Operatrice positiva al Coronavirus, chiuso il centro estivo della scuola Rodari

Si tratta di un’assistente sociosanitaria incaricata del sostegno a un bambino. L’operatrice si è rivolta al suo medico sabato, dopo che venerdì, pur non manifestando alterazioni della temperatura con presenza di febbre, ha notato di non percepire più gli odori e i gusti. Domenica è scattata l’informativa alle famiglie dei 39 bambini, che comunque non…

Si tratta di un’assistente sociosanitaria incaricata del sostegno a un bambino. L’operatrice si è rivolta al suo medico sabato, dopo che venerdì, pur non manifestando alterazioni della temperatura con presenza di febbre, ha notato di non percepire più gli odori e i gusti.

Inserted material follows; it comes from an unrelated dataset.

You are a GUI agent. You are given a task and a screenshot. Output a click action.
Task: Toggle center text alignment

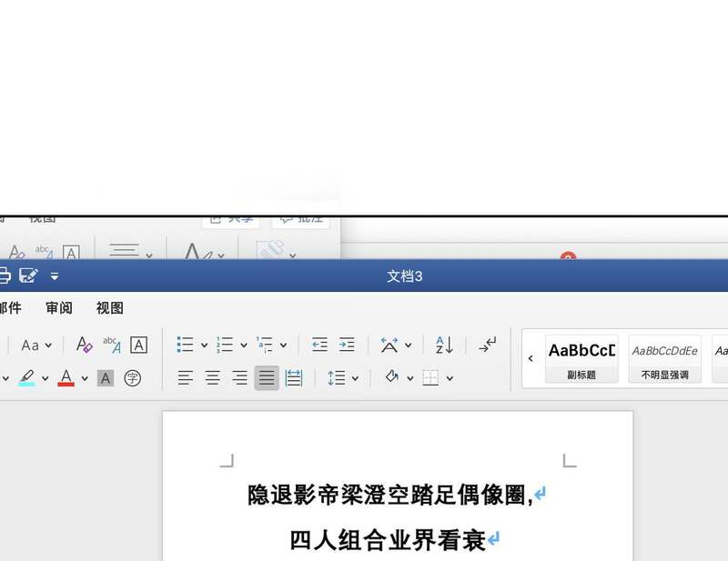pyautogui.click(x=212, y=377)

Domenica è scattata l’informativa alle famiglie dei 39 bambini, che comunque non sono entrati in contatto con l’operatrice, essendo divisi per gruppi di massimo 7 componenti, con ciascuno il suo operatore, in rispetto del distanziamento sociale imposto dalle misure anti-coronavirus.

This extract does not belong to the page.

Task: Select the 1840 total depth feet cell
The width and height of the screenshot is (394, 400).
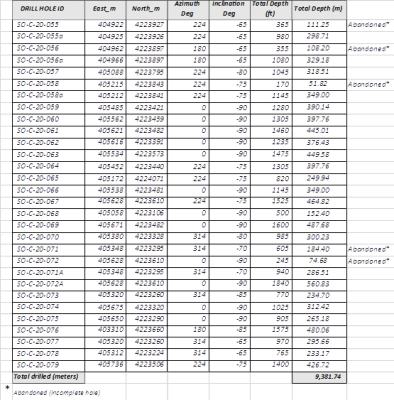Action: coord(271,284)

Il triage giornaliero non ha mai segnalato episodi di febbre per nessuno, ne’ sui 39 bambini ne’ sui 12 operatori. Già oggi sono scattate le procedure dell’Ulss9 per i tamponi e il Comune ha allertato Agec per la sanificazione. Per la riapertura della scuola la cooperativa sociale Aldia attende le direttive da parte del Servizio Igiene e sanità pubblica dell’Uls.

«Tutti i protocolli a garanzia della salute di bambini e operatori sono scattati immediatamente e le misure previste, per evitare il contagio, sono state totalmente rispettate. Un elemento fondamentale che ci permette di non creare nessun allarme. Già oggi sono partiti i tamponi e entro pochi giorni avremo i risultati». Interviene così il sindaco Federico Sboarina in merito alla chiusura di oggi del Cer delle scuole elementari Rodari, di via Cipolla a Borgo Trieste, a causa di un’operatrice socio sanitaria risultata positiva.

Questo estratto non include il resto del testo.